[[ MATERIAL FOR THE TASK, beginning ]]

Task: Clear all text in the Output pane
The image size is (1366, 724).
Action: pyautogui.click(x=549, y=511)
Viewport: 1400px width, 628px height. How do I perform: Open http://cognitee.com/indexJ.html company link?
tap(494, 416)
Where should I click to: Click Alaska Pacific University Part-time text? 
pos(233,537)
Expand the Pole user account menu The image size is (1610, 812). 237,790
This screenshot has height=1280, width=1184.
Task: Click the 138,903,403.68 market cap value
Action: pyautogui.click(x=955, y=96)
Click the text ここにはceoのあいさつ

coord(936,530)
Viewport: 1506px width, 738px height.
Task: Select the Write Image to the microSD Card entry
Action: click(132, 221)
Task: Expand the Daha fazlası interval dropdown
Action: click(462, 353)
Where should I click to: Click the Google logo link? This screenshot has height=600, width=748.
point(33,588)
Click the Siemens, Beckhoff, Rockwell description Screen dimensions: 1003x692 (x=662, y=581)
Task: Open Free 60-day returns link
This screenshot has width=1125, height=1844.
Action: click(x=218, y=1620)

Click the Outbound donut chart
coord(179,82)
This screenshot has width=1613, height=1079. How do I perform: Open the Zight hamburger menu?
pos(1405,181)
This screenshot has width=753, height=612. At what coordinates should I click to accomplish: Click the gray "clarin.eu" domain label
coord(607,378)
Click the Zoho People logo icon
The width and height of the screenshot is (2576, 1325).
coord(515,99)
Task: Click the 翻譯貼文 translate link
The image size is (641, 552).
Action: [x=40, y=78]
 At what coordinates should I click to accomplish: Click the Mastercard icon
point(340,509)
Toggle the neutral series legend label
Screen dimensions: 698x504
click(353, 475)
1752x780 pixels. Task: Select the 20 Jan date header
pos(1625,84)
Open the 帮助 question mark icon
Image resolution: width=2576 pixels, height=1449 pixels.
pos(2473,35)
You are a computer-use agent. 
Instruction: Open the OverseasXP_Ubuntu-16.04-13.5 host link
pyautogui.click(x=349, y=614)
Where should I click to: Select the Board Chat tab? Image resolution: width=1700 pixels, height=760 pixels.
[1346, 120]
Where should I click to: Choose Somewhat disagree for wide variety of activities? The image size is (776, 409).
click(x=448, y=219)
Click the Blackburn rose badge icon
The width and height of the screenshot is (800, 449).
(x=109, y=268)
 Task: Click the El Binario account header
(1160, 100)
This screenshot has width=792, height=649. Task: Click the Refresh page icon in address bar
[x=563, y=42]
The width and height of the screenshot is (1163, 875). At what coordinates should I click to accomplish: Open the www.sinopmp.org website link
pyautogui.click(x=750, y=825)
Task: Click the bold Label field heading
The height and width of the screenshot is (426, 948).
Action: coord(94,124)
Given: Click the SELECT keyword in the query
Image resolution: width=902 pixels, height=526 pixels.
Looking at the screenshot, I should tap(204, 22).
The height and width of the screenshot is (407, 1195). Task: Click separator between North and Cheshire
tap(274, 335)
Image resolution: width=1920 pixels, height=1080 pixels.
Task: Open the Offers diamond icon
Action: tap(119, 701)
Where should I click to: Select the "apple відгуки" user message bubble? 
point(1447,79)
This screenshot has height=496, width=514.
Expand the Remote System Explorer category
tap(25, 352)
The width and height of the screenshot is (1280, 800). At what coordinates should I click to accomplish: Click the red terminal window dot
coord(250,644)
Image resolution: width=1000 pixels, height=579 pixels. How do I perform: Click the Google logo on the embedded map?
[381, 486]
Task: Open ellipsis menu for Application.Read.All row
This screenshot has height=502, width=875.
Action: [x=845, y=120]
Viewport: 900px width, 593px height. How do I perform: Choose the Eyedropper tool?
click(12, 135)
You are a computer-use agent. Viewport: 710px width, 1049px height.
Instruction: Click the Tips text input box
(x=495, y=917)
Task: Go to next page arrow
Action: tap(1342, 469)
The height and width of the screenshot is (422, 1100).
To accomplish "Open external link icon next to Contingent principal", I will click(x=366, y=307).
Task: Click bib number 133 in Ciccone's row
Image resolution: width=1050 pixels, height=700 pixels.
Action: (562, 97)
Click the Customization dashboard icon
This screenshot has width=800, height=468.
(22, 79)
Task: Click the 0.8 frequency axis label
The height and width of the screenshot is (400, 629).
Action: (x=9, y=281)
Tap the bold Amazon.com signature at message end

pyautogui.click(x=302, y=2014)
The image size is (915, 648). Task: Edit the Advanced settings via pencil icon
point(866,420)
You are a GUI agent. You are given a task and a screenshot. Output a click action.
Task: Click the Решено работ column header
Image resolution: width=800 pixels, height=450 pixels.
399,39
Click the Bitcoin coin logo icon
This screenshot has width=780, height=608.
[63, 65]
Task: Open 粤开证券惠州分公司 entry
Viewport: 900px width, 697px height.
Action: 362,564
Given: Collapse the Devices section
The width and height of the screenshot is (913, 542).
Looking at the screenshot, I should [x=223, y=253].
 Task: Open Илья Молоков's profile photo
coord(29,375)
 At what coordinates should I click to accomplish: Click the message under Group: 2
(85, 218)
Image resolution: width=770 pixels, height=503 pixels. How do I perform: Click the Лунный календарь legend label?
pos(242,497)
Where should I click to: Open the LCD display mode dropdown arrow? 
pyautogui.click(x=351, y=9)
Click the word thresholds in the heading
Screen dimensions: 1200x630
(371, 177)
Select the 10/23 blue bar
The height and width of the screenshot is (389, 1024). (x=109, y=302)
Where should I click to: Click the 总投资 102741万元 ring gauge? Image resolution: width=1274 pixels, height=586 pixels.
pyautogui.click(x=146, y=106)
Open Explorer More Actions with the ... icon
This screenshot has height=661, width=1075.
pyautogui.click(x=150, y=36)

[[ MATERIAL FOR THE TASK, end ]]

• **EXERCISE DESCRIPTION**
Retype the whole listing above exactly as it appears.

• **EXPECTED OUTPUT**
Task: Clear all text in the Output pane
The image size is (1366, 724).
Action: pyautogui.click(x=549, y=511)
Viewport: 1400px width, 628px height. How do I perform: Open http://cognitee.com/indexJ.html company link?
tap(494, 416)
Where should I click to: Click Alaska Pacific University Part-time text? 
pos(233,537)
Expand the Pole user account menu The image size is (1610, 812). 237,790
This screenshot has height=1280, width=1184.
Task: Click the 138,903,403.68 market cap value
Action: pyautogui.click(x=955, y=96)
Click the text ここにはceoのあいさつ

coord(936,530)
Viewport: 1506px width, 738px height.
Task: Select the Write Image to the microSD Card entry
Action: click(132, 221)
Task: Expand the Daha fazlası interval dropdown
Action: click(462, 353)
Where should I click to: Click the Google logo link? This screenshot has height=600, width=748.
point(33,588)
Click the Siemens, Beckhoff, Rockwell description Screen dimensions: 1003x692 (x=662, y=581)
Task: Open Free 60-day returns link
This screenshot has width=1125, height=1844.
Action: click(x=218, y=1620)

Click the Outbound donut chart
coord(179,82)
This screenshot has width=1613, height=1079. How do I perform: Open the Zight hamburger menu?
pos(1405,181)
This screenshot has width=753, height=612. At what coordinates should I click to accomplish: Click the gray "clarin.eu" domain label
coord(607,378)
Click the Zoho People logo icon
The width and height of the screenshot is (2576, 1325).
coord(515,99)
Task: Click the 翻譯貼文 translate link
The image size is (641, 552).
Action: [x=40, y=78]
 At what coordinates should I click to accomplish: Click the Mastercard icon
point(340,509)
Toggle the neutral series legend label
Screen dimensions: 698x504
click(353, 475)
1752x780 pixels. Task: Select the 20 Jan date header
pos(1625,84)
Open the 帮助 question mark icon
Image resolution: width=2576 pixels, height=1449 pixels.
pos(2473,35)
You are a computer-use agent. 
Instruction: Open the OverseasXP_Ubuntu-16.04-13.5 host link
pyautogui.click(x=349, y=614)
Where should I click to: Select the Board Chat tab? Image resolution: width=1700 pixels, height=760 pixels.
[1346, 120]
Where should I click to: Choose Somewhat disagree for wide variety of activities? The image size is (776, 409).
click(x=448, y=219)
Click the Blackburn rose badge icon
The width and height of the screenshot is (800, 449).
(x=109, y=268)
 Task: Click the El Binario account header
(1160, 100)
This screenshot has width=792, height=649. Task: Click the Refresh page icon in address bar
[x=563, y=42]
The width and height of the screenshot is (1163, 875). At what coordinates should I click to accomplish: Open the www.sinopmp.org website link
pyautogui.click(x=750, y=825)
Task: Click the bold Label field heading
The height and width of the screenshot is (426, 948).
Action: coord(94,124)
Given: Click the SELECT keyword in the query
Image resolution: width=902 pixels, height=526 pixels.
Looking at the screenshot, I should tap(204, 22).
The height and width of the screenshot is (407, 1195). Task: Click separator between North and Cheshire
tap(274, 335)
Image resolution: width=1920 pixels, height=1080 pixels.
Task: Open the Offers diamond icon
Action: tap(119, 701)
Where should I click to: Select the "apple відгуки" user message bubble? 
point(1447,79)
This screenshot has height=496, width=514.
Expand the Remote System Explorer category
tap(25, 352)
The width and height of the screenshot is (1280, 800). At what coordinates should I click to accomplish: Click the red terminal window dot
coord(250,644)
Image resolution: width=1000 pixels, height=579 pixels. How do I perform: Click the Google logo on the embedded map?
[381, 486]
Task: Open ellipsis menu for Application.Read.All row
This screenshot has height=502, width=875.
Action: [x=845, y=120]
Viewport: 900px width, 593px height. How do I perform: Choose the Eyedropper tool?
click(12, 135)
You are a computer-use agent. Viewport: 710px width, 1049px height.
Instruction: Click the Tips text input box
(x=495, y=917)
Task: Go to next page arrow
Action: tap(1342, 469)
The height and width of the screenshot is (422, 1100).
To accomplish "Open external link icon next to Contingent principal", I will click(x=366, y=307).
Task: Click bib number 133 in Ciccone's row
Image resolution: width=1050 pixels, height=700 pixels.
Action: (562, 97)
Click the Customization dashboard icon
This screenshot has width=800, height=468.
(22, 79)
Task: Click the 0.8 frequency axis label
The height and width of the screenshot is (400, 629).
Action: (x=9, y=281)
Tap the bold Amazon.com signature at message end

pyautogui.click(x=302, y=2014)
The image size is (915, 648). Task: Edit the Advanced settings via pencil icon
point(866,420)
You are a GUI agent. You are given a task and a screenshot. Output a click action.
Task: Click the Решено работ column header
Image resolution: width=800 pixels, height=450 pixels.
399,39
Click the Bitcoin coin logo icon
This screenshot has width=780, height=608.
[63, 65]
Task: Open 粤开证券惠州分公司 entry
Viewport: 900px width, 697px height.
Action: 362,564
Given: Collapse the Devices section
The width and height of the screenshot is (913, 542).
Looking at the screenshot, I should [x=223, y=253].
 Task: Open Илья Молоков's profile photo
coord(29,375)
 At what coordinates should I click to accomplish: Click the message under Group: 2
(85, 218)
Image resolution: width=770 pixels, height=503 pixels. How do I perform: Click the Лунный календарь legend label?
pos(242,497)
Where should I click to: Open the LCD display mode dropdown arrow? 
pyautogui.click(x=351, y=9)
Click the word thresholds in the heading
Screen dimensions: 1200x630
(371, 177)
Select the 10/23 blue bar
The height and width of the screenshot is (389, 1024). (x=109, y=302)
Where should I click to: Click the 总投资 102741万元 ring gauge? Image resolution: width=1274 pixels, height=586 pixels.
pyautogui.click(x=146, y=106)
Open Explorer More Actions with the ... icon
This screenshot has height=661, width=1075.
pyautogui.click(x=150, y=36)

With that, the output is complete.